Je suis sincèrement désolée pour ce léger retard, j'ai eu pas mal de problèmes avec mon ordinateur (Word ne fonctionne plus, et je ne sais pas pourquoi).

Reviews, merci à :

Sednareinedeseaux : Oui, je lis les scans, évidemment ! (d'ailleurs, il reste environ deux semaines avant la sortie du prochain chapitre non ?) Sinon, je me suis bien marrée pour le nom de l'école, j'espère pouvoir faire d'autres petits clins d'œil au monde d'Allen !

Kyle53 : Se tomber dans les bras hein…

Iritigri : J'aime les "gamines chiantes" qui laissent des reviews : )

Mira nara : Oh la vache, la première fois, tu vas me sortir un chapitre entier ?! : ) En tout cas, ta proposition de découverte du processus de l'envoi des lettres par Kanda est tout à fait plausible et à mourir de rire !

Sat1 :Réponse ici…


Chapitre 10 : Retrouvailles


- Eh Réveille-toi ! C'est Noël !

Allen se sentit secoué.

Étouffant un bâillement, il se redressa.

- Tu as l'air particulièrement… enthousiaste, fit Anna en éclatant de rire

Nils sourit en constatant que son ami avait peine à garder les yeux ouverts.

En vérité, l'exorciste n'avait pas réussi à trouver le sommeil la veille. Il s'était tourné et retourné dans son lit, ayant sans cesse en tête l'image de son œil gauche qui tournait dans tous les sens pour chercher les akumas.

- Tu n'as pas envie d'ouvrir tes cadeaux ? demanda le blond en désignant du doigt le sapin sous lequel brillait une montagne dorée.

- Bah…

Comment leur dire qu'il n'y aurait rien pour lui ?

Nils et Anna s'assirent près du sapin tandis qu'il restait en tailleur sur son lit, curieux de savoir ce qui leur avait été offert.

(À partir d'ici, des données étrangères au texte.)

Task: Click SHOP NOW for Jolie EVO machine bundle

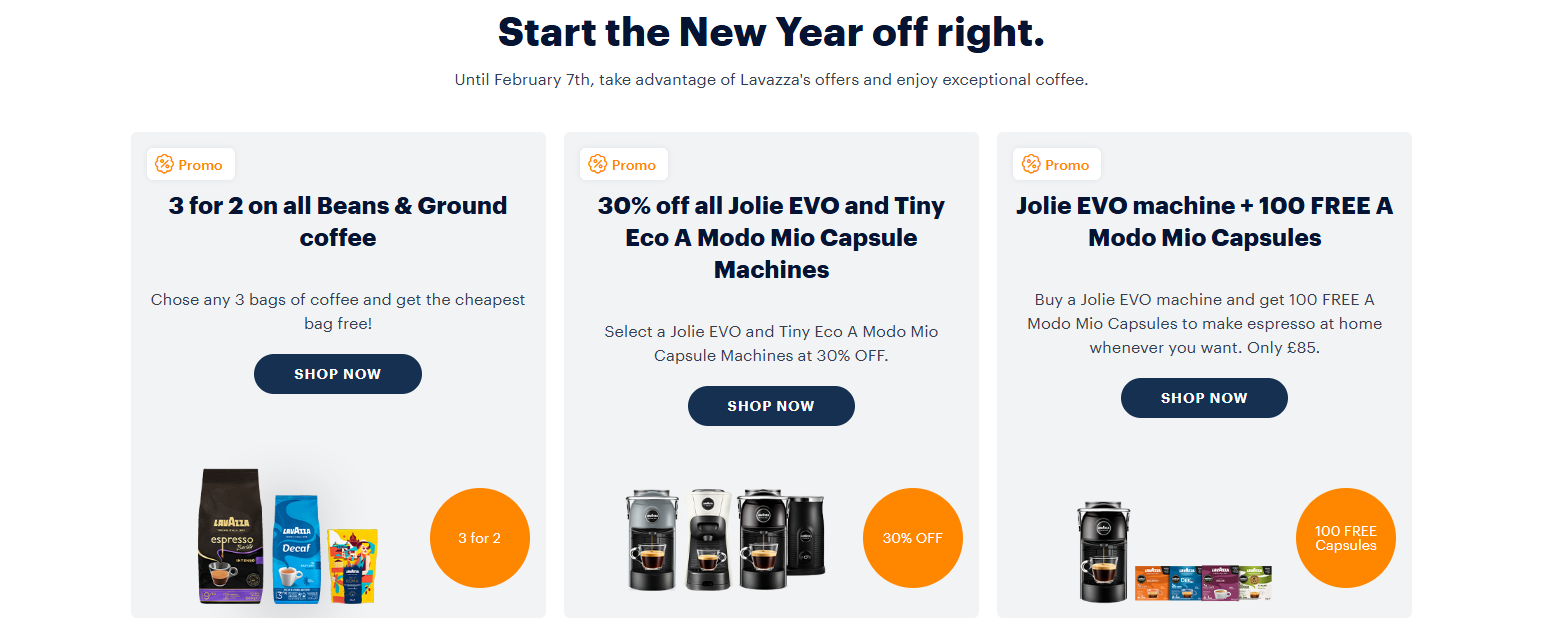Action: pyautogui.click(x=1204, y=397)
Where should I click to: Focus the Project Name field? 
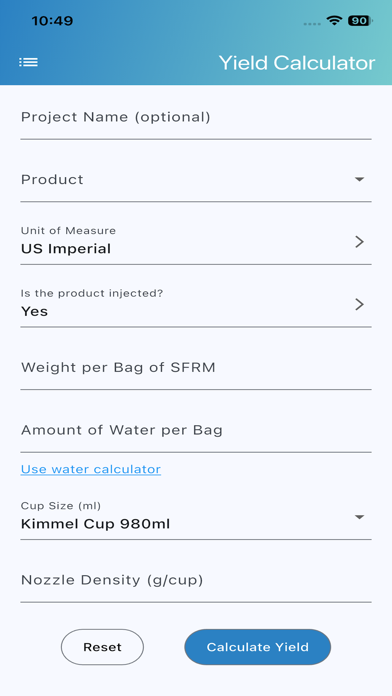pyautogui.click(x=196, y=119)
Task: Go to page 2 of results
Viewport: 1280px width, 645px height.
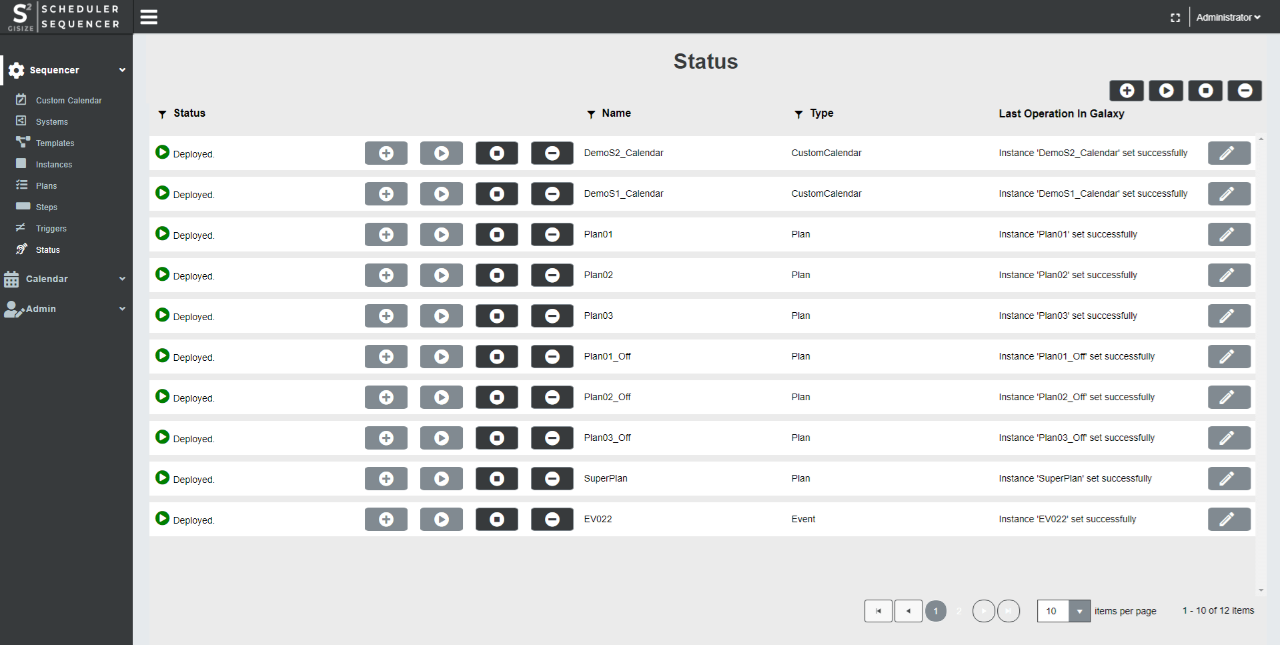Action: [x=958, y=611]
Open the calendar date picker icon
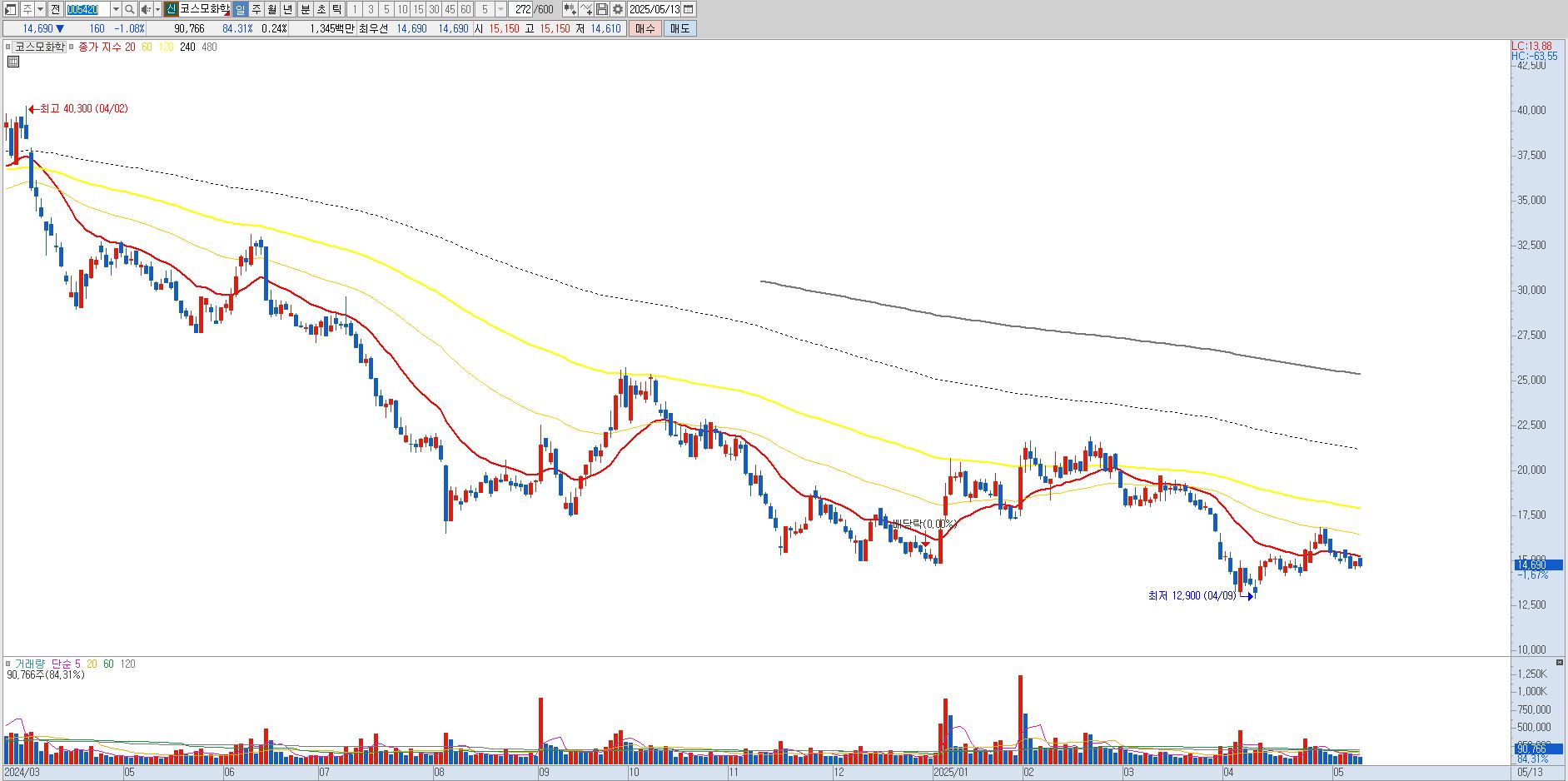The height and width of the screenshot is (781, 1568). click(688, 9)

- Tiens, qu'est-ce que ça peut bien être ?

Nils retournait un paquet à la forme ronde dans tous les sens.

Finalement, n'y tenant plus, il finit par déchirer le papier cadeau.

BOUM !

Allen et Anna demeurèrent pétrifiés. Au bout de quelques secondes, l'épais nuage de fumée dissimulant leur ami s'estompa.

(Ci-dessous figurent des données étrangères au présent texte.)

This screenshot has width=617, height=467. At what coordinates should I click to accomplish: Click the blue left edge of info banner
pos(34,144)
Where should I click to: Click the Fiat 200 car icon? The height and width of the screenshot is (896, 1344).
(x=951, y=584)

Celui-ci avait les cheveux en bataille et la figure couverte d'une poussière noire.

- Melly, marmonna-t-il furibond, je vais la tuer…

- Melly ?

- Sa petite sœur.

- Charmant, commenta Allen

- C'est un véritable démon, et moi qui lui ait envoyé un bracelet en dent de botruc…

- Tu ferais mieux d'ouvrir tes cadeaux avant que je ne me jette dessus pour voir qui t'en a envoyé, fit Anna au jeune homme blond tandis qu'elle essayait des bottines en peau de basilic offertes par sa tante

- Euh, c'est-à-dire que…

Il marqua une courte pause puis…

- Je ne pense pas en avoir cette année.

En introduisant le mot « cette année », il espérait pouvoir éviter une réaction trop excessive de ses amis.

Malheureusement, cette subtile introduction nominale n'eut aucun effet.

Anna et Nils se figèrent instantanément.

- Comment ça ?

- Tu veux dire que personne ne t'a rien envoyé ?

- Ça n'a pas d'importance, je me fiche d'en avoir ou non, sincèrement…

- Ni ta famille, ni tes amis ne t'en ont offerts ?

- Non, répondit-il, Tim ! Arrête ça veux-tu ?

Le golem le tirait par la manche.

Voyant que son ma pitre ne voyait pas où il voulait en venir, il abandonna la partie.

- Quand même, bougonna Anna, c'est spécial… heureusement que nous y avons pensé.

Nils et elle brandirent alors deux paquets soigneusement dissimulés jusqu'alors.

Allen fut tellement surpris qu'il ne put articuler un mot de remerciement.

- Allez, ouvres-les !

- Mais… mais comment… ? Quand…?

- Durant une sortie à Pré-au-Lard, répondit Nils avant qu'il ne puisse finir sa phrase, et maintenant, ouvre !

L'exorciste hésita.

- C'est que… je… je n'ai rien pour vous moi…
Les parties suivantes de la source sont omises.